Do they expect you to actually read AND understand all that stuff?
Each year we field a bunch of questions about employee benefits for the physicians we serve, so I want to share the top things we look for as we review these plans for clients.
1. Save taxes with the right health insurance. If you are expecting to have huge medical bills next year or if a member of your family faces chronic health issues, then you should stick with low deductible health insurance.
However, if you and the other people in your family are in good health, you might be better off with a high deductlble health plan (HDHP).
Having the HDHP makes you eligible for a Health Savings Account (HSA) which lets you sock away up to $6750 next year, tax-free.
That can save you two or three thousand dollars in taxes… permanently.
2. Get insurance even if you’re “sick”. Is there something about your health that makes the insurance company queasy?
if you are uninsurable, group life insurance may be the perfect fit for you since most group life plans will allow you to buy a certain amount (usually about $250,000) without medical underwriting.
While $250,000 won’t be enough for any physician family who wants to become financially secure, it might be enough to pay off a mortgage or send two kids to a public, in-state college.
And if you are healthy but it’s been a while since you looked at your coverage, you will find a better deal if you buy coverage outside your group plan, where higher underwriting standards keep the costs low.
3. Don’t miss the match. Would you believe that some of your colleagues are missing out on free money?
How? By contributing less than they should to their 401k’s.
If you’re not maxing out your 401k/403b, there should be a very good reason (like saving for an emergency or paying off debt with a super high interest rate).

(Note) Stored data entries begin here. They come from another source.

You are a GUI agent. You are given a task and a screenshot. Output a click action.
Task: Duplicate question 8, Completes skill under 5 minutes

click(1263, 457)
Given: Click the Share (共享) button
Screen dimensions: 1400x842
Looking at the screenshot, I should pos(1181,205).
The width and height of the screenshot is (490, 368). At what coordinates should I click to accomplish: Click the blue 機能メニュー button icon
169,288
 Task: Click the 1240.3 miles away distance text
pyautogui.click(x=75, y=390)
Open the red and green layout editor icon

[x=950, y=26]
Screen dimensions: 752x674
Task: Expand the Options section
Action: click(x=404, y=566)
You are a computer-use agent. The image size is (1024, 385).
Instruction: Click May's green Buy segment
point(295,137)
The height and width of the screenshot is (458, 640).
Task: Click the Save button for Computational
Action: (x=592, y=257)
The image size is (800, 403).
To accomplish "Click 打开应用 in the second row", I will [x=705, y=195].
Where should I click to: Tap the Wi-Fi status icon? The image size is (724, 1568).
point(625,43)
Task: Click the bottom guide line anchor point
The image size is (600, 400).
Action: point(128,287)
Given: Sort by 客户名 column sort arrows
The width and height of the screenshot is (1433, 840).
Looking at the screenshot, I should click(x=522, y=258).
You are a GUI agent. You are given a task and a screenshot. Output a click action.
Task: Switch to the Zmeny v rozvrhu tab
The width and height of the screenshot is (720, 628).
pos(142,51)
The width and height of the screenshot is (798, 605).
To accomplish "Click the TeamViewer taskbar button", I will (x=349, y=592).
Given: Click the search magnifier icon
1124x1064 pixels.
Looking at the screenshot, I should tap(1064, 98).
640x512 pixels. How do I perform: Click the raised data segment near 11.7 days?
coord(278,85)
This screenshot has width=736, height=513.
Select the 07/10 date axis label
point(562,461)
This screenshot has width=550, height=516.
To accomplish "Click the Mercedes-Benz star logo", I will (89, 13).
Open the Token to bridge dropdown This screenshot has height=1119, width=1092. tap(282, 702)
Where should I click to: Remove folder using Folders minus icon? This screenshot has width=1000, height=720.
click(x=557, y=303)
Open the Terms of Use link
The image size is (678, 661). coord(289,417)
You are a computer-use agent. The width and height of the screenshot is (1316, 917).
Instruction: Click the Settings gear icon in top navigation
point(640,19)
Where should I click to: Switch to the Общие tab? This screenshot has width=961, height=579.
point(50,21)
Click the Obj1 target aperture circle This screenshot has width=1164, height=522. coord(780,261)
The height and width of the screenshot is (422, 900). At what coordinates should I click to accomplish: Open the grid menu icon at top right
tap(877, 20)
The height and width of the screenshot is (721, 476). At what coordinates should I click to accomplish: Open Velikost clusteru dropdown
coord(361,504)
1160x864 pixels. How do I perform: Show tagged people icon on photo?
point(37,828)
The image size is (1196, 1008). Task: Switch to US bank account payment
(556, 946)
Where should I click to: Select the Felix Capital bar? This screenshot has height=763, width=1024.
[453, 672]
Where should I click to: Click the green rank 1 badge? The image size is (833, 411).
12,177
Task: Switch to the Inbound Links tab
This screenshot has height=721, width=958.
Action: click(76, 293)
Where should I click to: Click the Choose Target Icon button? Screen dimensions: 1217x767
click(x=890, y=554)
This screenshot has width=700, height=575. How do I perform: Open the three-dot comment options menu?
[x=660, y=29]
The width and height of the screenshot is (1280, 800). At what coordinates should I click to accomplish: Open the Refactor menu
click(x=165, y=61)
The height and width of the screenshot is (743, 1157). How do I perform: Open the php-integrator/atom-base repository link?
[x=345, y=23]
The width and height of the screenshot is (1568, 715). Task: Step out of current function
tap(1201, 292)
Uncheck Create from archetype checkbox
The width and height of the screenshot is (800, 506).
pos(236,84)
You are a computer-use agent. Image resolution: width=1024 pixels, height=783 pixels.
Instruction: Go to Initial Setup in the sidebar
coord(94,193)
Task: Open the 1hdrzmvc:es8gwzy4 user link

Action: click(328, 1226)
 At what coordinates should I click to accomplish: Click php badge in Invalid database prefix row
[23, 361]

Everybody else should max this out.
4. Skip the Roth. Now that we’re all in a higher tax bracket, I can think of precious few situations where physicians should contribute to the Roth 401k plan at work.
Yet, there is still a great deal of confusion on this topic that, evidently, was not cover in med school.
Simply put, the Roth vs. Traditional decision is a decision to pay taxes NOW (when you’re in the top marginal bracket) or later, when you may be in a lower bracket and have more control over your tax rate.
I could go into great detail here about Roth versus Traditional but let me save you some time. If you are reading this and you have M.D. or D.O. after your name, your best bet is to go with the regular old Traditional 401k. And if I’m wrong, you can still convert your Traditional 401k to a Roth 401k and pay all those taxes later.
5. Save big taxes later by paying little taxes now. If your employer pays the premium for your group disability insurance plan, you need to know that—if you become disabled—the benefit you receive will be taxable at the state and federal levels.
Occasionally though, I see plans where an employer allows physicians to elect to have this premium payment taxed as ordinary income.
I know, I know. Paying taxes is a bad thing, but not in this case.
If that premium is $100 but the benefit is $10,000, which would you rather pay: the tax on $100, or the tax on $10,000?
Make sure you check to see if this is an option for you.
During this important time of open enrollment, a little bit of time spent digging through your benefit packet may save you a bunch of money, and help put your family on the path to financial security.